__Required work__: What are the lines, copied exactly, from the one containing "You are a computer-use agent." through the final line of the material? Leave the pictures out.

*** Data extract ***

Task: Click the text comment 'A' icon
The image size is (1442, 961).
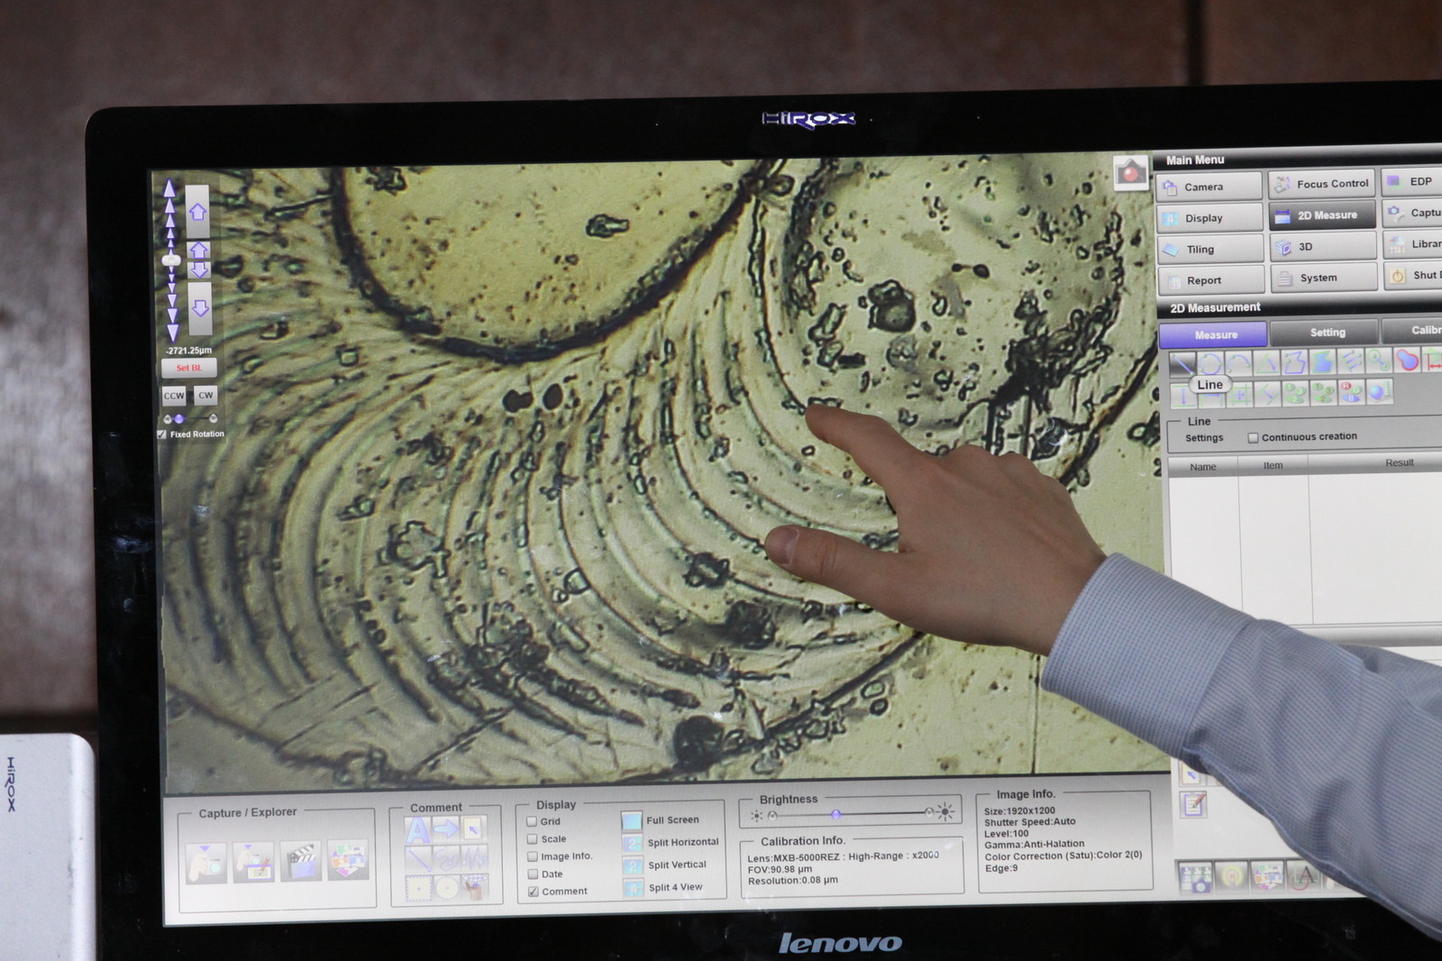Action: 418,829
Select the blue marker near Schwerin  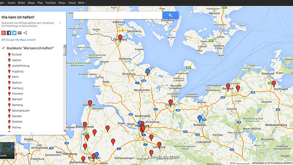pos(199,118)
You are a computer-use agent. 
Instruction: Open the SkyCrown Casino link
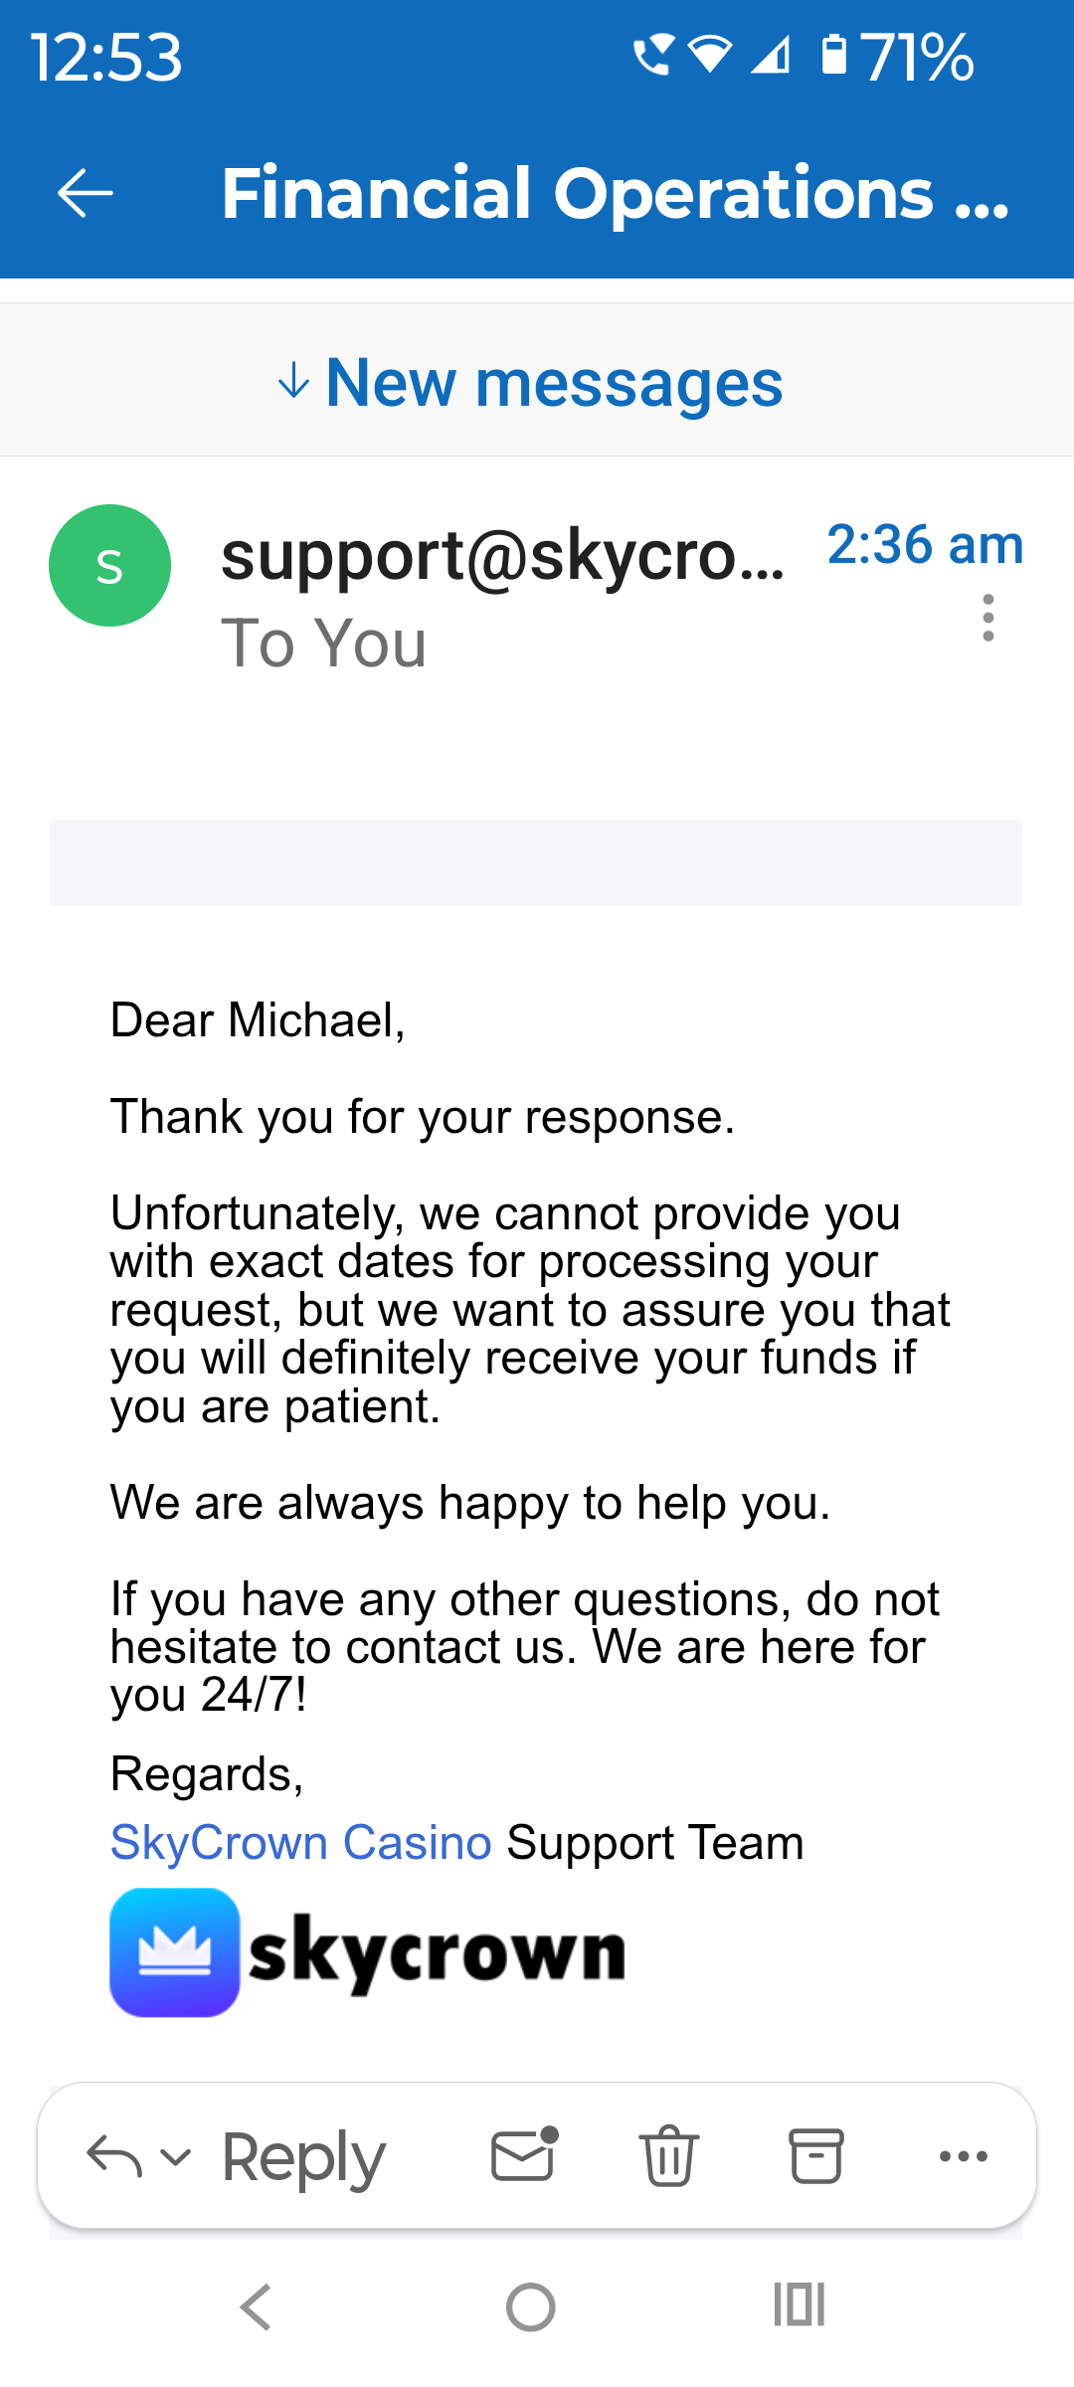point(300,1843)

*** End of Data extract ***

__Final answer__:
You are a computer-use agent. 
Instruction: Open the SkyCrown Casino link
point(300,1843)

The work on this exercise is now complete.